I’m going to begin here by talking about bevacizumab. Bevacizumab was the first targeted therapy to be approved in 2014. We’re going to begin by talking about first-line treatment. Bevacizumab was approved in June 2018 as first-line therapy. Tom Krivak, tell us about GOG-0218 and how that led to FDA approval.

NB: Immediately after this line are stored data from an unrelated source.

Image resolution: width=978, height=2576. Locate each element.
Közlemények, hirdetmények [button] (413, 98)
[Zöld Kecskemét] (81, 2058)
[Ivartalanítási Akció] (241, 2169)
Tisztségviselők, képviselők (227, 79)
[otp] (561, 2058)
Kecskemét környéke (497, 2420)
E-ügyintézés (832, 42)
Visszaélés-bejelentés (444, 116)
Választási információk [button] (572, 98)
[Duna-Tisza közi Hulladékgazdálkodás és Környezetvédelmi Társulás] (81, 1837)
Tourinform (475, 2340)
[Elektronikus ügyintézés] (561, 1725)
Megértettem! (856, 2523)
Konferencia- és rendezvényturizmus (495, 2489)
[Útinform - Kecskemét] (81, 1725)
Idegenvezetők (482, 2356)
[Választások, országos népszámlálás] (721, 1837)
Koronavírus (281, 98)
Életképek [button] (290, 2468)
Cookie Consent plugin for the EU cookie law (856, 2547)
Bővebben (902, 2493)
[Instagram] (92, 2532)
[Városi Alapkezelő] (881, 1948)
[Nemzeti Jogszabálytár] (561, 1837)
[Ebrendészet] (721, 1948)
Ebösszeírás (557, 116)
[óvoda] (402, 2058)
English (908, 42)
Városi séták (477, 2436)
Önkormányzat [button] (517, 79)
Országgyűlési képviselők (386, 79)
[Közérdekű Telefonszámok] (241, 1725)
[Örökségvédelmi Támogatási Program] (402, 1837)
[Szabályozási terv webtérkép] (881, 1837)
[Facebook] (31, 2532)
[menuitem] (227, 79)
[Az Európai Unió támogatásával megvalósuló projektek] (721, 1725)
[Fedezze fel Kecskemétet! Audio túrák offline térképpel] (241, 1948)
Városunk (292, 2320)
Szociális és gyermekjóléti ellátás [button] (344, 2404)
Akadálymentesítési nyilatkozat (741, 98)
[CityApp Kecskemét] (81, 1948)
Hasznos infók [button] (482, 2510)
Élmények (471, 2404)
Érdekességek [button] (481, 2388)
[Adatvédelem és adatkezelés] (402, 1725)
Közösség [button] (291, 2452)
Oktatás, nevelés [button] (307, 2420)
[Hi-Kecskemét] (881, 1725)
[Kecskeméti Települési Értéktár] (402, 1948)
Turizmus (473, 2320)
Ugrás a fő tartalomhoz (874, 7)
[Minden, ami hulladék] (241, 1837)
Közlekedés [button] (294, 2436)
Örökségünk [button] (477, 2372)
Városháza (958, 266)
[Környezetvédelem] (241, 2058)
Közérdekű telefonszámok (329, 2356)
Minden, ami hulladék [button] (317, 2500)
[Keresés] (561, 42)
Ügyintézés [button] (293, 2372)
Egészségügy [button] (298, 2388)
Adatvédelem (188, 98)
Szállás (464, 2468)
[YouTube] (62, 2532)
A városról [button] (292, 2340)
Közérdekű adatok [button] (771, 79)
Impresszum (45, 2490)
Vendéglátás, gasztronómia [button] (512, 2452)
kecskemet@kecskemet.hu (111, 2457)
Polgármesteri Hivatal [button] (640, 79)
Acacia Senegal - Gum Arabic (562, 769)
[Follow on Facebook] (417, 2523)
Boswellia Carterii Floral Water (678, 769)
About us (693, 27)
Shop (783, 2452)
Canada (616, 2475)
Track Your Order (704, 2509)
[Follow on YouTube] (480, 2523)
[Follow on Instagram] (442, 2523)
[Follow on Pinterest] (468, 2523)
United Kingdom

Thomas C. Krivak, MD: GOG-0218 was a large randomized trial of about 1800 or 1900 patients with 3 arms. It was designed by you and Dr Robert Burger a long time ago when we were learning about targeted therapies, and it’s undergone many publications. The most recent publication was the final publication looking at overall survival. Comparing all 3 groups, there was no difference in the overall survival. However, when we look at this publication, there are a couple of things that are really important to note. The stage IV group did show an improvement in overall survival of 10 months: 33 months versus 43 months in the patients who received bevacizumab with bevacizumab maintenance. I also think it’s really important that as we go through these discussions, we’re going to be talking about HRD [homologous recombination deficiency] and some other biomarkers.
The trial and this publication did try to look at HRR [homologous recombination repair] genes, but it was only in 1200 of the patients. But to me, I think that as we take some small steps with molecular medicine, we’re going to need some of these trials to look at how this may affect patient selection for molecular-targeted therapy for up-front treatment. The label with the PFS [progression-free survival] improvement of 6 months while receiving maintenance bevacizumab is what it was approved on, and the overall survival final paper showed that there was no improvement in overall survival. I think that’s the summary for this paper at this time.
Bradley J. Monk, MD: It’s been an important step forward. It was not a big step, but it was an initial step. Six months of progression-free survival when bevacizumab is added to chemotherapy and in maintenance for a total of 15 months. In some people’s minds this is impactful, certainly in the high-risk subgroup. It’s most important today, though, because it’s a path toward other treatments. We’re adding PARP inhibitors to bevacizumab, and if you don’t start bevacizumab, you can’t add it to it. There will be a study imminently, which we’ll talk about, that adds immunotherapy to bevacizumab. We’ll talk about what that means in the setting of combination therapy. Tom Herzog, what percentage of patients do you think receive frontline bevacizumab in the United States today?
Thomas J. Herzog, MD: As best I can tell, it’s about 40% right now.
Bradley J. Monk, MD: Katie and Sharyn, what do you think?
Kathleen N. Moore, MD: I would think it’s a little higher, but 40% may be correct. The market data that I’ve heard have it around 50%, maybe a little higher. But that’s a ballpark estimate.
Bradley J. Monk, MD: Sharyn, what do you think?
Sharyn N. Lewin, MD: Agreed. The market data that I’ve heard as well are between 40% and 50%.
Bradley J. Monk, MD: One of the things that’s interesting is that the medical oncologists use it a little more. The medical oncologists were earlier adapters because of the use in colorectal cancer and lung cancer. I really don’t have any evidence of that, but certainly that has been my observation.